▶ **Exercise**
Output the lines of the source records exactly as they stand, from the line containing "Expand the Options" through the line containing "will (x=600, y=629).", with both of those lines included.

(Source records)
▼

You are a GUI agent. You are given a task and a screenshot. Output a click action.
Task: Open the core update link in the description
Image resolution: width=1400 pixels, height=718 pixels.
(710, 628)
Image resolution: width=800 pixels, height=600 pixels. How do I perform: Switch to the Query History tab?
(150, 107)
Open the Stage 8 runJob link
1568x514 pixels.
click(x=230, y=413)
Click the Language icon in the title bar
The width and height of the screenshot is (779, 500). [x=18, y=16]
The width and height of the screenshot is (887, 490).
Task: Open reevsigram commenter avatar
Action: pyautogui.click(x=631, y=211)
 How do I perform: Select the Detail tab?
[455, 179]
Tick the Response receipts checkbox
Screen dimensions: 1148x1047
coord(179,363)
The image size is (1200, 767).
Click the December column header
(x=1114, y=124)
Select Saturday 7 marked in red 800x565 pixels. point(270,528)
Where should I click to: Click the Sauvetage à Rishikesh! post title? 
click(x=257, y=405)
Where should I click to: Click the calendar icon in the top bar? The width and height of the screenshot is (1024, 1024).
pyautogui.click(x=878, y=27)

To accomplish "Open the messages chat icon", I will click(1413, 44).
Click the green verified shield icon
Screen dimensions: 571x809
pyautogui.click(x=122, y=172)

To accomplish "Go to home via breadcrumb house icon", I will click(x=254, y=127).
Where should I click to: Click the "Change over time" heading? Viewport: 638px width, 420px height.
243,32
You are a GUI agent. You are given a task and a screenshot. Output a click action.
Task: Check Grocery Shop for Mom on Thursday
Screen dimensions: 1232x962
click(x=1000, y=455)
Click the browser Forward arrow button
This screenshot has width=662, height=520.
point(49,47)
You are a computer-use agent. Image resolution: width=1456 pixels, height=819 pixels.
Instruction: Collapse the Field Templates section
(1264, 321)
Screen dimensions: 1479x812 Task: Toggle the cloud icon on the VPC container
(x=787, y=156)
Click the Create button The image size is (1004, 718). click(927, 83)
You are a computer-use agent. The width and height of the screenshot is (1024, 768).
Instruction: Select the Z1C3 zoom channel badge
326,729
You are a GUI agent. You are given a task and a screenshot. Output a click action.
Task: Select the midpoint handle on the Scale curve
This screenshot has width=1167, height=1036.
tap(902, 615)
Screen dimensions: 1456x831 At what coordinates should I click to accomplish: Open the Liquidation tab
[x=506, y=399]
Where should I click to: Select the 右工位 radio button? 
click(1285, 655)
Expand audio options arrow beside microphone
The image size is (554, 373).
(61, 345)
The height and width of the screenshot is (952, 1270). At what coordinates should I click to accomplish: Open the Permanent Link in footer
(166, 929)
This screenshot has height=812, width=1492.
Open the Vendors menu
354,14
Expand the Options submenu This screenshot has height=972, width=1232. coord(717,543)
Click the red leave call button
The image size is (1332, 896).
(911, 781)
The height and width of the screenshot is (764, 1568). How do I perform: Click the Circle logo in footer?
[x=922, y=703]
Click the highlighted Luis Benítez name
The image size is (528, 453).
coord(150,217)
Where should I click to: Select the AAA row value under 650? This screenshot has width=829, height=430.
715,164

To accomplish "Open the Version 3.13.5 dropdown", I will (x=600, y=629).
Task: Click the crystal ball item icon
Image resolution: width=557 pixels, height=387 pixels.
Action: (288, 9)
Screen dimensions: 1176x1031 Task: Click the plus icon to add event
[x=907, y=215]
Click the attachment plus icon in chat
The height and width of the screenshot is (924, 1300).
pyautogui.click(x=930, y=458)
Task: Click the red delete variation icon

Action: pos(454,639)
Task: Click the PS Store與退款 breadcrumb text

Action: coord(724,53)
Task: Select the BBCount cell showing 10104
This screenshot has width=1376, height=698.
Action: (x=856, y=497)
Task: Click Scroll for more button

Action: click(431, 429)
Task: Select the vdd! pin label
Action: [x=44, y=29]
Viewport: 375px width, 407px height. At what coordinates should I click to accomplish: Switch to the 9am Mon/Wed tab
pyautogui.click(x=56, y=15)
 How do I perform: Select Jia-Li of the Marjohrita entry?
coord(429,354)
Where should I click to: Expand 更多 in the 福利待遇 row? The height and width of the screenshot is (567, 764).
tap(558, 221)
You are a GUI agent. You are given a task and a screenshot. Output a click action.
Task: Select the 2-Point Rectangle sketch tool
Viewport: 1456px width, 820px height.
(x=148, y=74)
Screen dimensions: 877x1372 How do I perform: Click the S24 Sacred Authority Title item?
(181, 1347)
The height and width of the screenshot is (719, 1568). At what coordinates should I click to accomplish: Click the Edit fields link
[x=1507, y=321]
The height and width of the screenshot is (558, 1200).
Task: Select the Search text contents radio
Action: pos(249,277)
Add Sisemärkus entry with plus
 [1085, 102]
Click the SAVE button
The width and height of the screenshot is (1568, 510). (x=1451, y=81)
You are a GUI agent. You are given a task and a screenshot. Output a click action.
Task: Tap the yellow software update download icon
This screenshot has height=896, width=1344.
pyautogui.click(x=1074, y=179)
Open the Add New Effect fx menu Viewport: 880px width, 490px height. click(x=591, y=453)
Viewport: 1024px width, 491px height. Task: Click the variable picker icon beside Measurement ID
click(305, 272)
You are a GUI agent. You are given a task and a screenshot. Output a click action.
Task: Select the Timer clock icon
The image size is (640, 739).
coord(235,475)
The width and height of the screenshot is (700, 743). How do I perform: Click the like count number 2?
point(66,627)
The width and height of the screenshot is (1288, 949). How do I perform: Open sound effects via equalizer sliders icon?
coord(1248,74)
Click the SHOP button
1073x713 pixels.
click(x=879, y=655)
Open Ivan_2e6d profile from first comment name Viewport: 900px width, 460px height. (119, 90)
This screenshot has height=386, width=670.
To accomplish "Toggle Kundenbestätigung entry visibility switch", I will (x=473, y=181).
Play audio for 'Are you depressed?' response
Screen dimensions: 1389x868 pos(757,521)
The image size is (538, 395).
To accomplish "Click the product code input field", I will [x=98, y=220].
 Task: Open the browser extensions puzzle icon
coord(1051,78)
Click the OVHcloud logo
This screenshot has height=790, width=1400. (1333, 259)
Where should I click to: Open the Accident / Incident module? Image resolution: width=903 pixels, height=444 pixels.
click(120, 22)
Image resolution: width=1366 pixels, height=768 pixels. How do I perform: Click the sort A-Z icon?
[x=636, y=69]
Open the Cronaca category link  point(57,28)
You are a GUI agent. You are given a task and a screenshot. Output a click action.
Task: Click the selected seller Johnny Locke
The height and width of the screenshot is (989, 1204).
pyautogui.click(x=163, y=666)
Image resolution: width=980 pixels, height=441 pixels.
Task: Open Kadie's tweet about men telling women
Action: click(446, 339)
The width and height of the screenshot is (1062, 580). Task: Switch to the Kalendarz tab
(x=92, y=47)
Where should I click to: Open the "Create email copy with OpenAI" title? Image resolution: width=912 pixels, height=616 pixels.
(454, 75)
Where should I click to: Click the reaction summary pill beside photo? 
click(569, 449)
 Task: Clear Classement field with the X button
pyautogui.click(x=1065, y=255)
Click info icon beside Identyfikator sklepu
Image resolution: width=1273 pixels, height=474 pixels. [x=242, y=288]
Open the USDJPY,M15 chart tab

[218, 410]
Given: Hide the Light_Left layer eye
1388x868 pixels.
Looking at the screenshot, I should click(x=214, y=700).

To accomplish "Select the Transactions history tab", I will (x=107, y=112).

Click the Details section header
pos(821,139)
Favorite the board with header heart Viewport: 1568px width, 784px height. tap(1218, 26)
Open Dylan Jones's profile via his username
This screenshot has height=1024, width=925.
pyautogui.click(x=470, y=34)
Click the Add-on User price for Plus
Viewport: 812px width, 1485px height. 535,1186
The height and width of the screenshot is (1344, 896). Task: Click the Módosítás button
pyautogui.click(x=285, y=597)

▲

▶ **Final answer**
Expand the Options submenu This screenshot has height=972, width=1232. coord(717,543)
Click the red leave call button
The image size is (1332, 896).
(911, 781)
The height and width of the screenshot is (764, 1568). How do I perform: Click the Circle logo in footer?
[x=922, y=703]
Click the highlighted Luis Benítez name
The image size is (528, 453).
coord(150,217)
Where should I click to: Select the AAA row value under 650? This screenshot has width=829, height=430.
715,164

To accomplish "Open the Version 3.13.5 dropdown", I will (x=600, y=629).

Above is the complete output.